▸ **What is required**
Out of the entries that follow, copy each line containing "will".

---+---

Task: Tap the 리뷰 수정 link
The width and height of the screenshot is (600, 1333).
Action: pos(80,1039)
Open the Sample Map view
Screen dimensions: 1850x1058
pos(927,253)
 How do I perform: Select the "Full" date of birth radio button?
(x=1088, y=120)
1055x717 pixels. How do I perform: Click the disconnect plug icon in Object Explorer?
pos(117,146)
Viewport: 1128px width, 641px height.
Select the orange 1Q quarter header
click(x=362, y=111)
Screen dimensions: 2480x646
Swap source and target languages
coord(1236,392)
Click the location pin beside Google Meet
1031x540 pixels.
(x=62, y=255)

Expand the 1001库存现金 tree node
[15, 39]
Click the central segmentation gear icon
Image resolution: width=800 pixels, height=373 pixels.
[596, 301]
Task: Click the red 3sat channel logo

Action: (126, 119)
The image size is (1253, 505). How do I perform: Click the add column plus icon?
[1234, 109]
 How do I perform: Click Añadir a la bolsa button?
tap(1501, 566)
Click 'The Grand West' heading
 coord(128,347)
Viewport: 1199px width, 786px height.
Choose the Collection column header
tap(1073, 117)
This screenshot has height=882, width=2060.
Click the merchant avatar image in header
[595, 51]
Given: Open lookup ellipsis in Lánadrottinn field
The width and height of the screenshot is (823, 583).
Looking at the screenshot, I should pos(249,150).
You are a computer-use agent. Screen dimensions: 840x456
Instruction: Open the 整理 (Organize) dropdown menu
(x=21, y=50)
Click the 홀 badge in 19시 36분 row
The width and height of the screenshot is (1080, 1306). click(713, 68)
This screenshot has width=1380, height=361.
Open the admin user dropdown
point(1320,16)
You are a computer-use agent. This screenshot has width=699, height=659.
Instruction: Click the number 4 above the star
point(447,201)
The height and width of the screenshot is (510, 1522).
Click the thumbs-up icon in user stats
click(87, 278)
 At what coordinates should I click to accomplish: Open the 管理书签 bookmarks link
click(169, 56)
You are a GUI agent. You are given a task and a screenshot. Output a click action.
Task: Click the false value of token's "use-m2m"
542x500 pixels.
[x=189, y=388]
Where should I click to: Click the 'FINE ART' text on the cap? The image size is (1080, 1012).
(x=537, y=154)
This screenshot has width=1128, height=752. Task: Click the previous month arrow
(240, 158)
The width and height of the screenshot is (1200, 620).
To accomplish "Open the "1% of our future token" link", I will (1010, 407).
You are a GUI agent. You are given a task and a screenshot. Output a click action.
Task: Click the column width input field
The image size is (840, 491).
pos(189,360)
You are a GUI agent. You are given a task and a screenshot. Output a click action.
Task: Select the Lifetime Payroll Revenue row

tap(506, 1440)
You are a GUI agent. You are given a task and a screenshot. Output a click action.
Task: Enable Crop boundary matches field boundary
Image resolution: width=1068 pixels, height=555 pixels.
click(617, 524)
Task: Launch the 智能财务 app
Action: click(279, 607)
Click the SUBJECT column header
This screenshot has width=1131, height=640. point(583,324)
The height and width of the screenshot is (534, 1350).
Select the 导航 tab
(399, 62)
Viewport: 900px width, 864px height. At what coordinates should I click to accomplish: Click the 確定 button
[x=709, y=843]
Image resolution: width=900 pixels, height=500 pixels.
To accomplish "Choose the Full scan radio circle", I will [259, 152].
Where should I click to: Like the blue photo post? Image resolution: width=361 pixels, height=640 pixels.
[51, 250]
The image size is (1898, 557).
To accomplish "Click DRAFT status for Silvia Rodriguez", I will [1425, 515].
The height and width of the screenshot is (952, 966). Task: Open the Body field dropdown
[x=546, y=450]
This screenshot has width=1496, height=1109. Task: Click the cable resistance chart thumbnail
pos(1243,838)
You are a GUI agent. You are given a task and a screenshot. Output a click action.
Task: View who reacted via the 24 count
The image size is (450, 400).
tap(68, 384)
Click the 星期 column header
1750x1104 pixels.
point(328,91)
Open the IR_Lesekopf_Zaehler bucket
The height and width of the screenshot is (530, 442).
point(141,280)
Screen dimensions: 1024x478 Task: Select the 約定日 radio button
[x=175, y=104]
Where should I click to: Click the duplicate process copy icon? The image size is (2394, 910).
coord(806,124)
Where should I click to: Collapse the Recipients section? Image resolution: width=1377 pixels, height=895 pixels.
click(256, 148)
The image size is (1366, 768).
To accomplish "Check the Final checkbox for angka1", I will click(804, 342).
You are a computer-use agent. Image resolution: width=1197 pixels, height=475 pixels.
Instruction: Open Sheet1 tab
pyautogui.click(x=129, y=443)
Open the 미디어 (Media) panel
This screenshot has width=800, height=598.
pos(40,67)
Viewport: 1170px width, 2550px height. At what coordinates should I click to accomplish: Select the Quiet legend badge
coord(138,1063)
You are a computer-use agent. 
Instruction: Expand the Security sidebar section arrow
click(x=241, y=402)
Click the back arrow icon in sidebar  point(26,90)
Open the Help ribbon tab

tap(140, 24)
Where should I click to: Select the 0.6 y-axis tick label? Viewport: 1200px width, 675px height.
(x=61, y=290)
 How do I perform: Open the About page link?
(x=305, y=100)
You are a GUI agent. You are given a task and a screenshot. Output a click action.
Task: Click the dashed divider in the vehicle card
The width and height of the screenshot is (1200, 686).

---+---

▸ **Solution for this exercise**
To accomplish "Open the "1% of our future token" link", I will (1010, 407).
To accomplish "Choose the Full scan radio circle", I will [259, 152].
To accomplish "Click DRAFT status for Silvia Rodriguez", I will [1425, 515].
To accomplish "Check the Final checkbox for angka1", I will click(804, 342).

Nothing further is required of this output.